• What is required: Could you reproduce, word for word, the part of the blondeness text below between "Aphrodite, Greek goddess" and "of total Blondeness.", inclusive?

• Excerpt to read:
----------

Aphrodite, Greek goddess of love and fertility, set the blonde standard. Eve covered herself with her golden locks in paradise. Queen Elizabeth I ruled with it. Many early-19th-century women achieved Blondeness by applying saffron, white wine, olive oil, hay seeds, ivy bark, soap flakes, ammonia, pigeon dung, or horse urine. Later, in the late 1800s, ding! Hydrogen peroxide! And nowadays, there are more effective, more natural, and much gentler herbal rinses that are used to achieve the elusive state of total Blondeness.

But all those half-breed wannabes will never be able to match the natural blonde for her irreplaceable overtones and connotations, for her “highlights.”

The natural blonde thinks that a quarterback is a refund; she puts lipstick on her forehead when she wants to make up her mind; and she tells me to meet her at the corner of “Walk” and “Don’t Walk.” The natural blonde takes a ruler to bed to see how long she sleeps. If she spoke her mind, the natural blonde would be speechless. And when she heard that 90 percent of all crimes happened around the home, the natural blonde picked up and moved.

----------

• Dataset content:

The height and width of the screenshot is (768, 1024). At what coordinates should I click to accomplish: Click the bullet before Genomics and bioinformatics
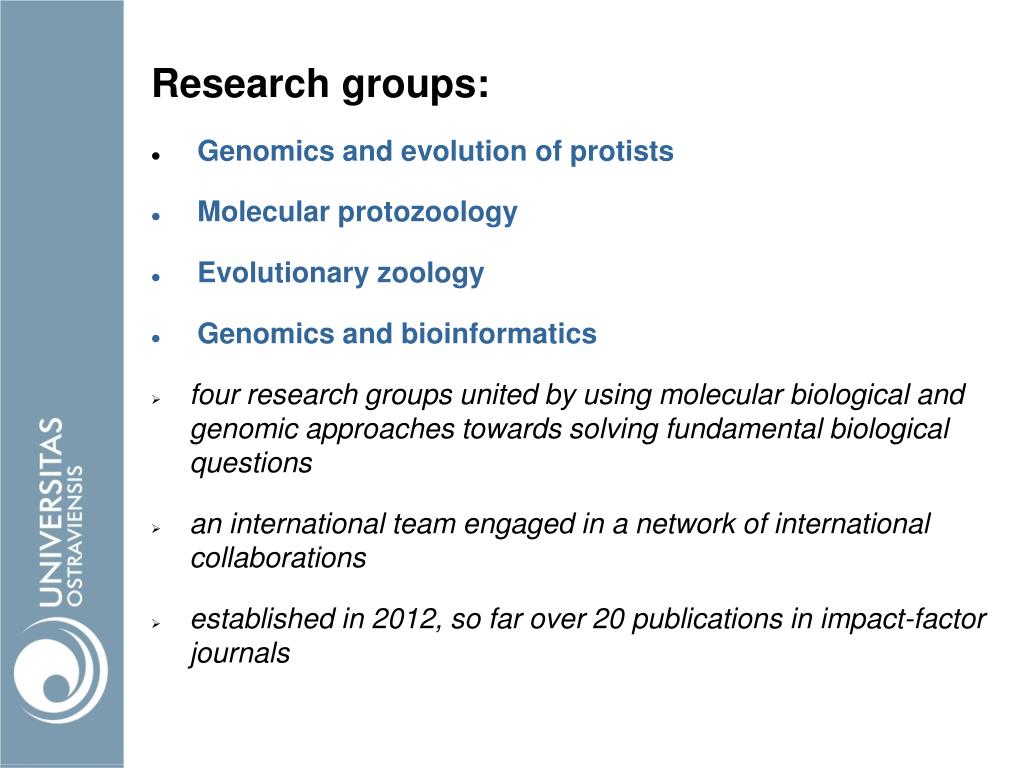click(x=155, y=338)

----------

• Solution:
Aphrodite, Greek goddess of love and fertility, set the blonde standard. Eve covered herself with her golden locks in paradise. Queen Elizabeth I ruled with it. Many early-19th-century women achieved Blondeness by applying saffron, white wine, olive oil, hay seeds, ivy bark, soap flakes, ammonia, pigeon dung, or horse urine. Later, in the late 1800s, ding! Hydrogen peroxide! And nowadays, there are more effective, more natural, and much gentler herbal rinses that are used to achieve the elusive state of total Blondeness.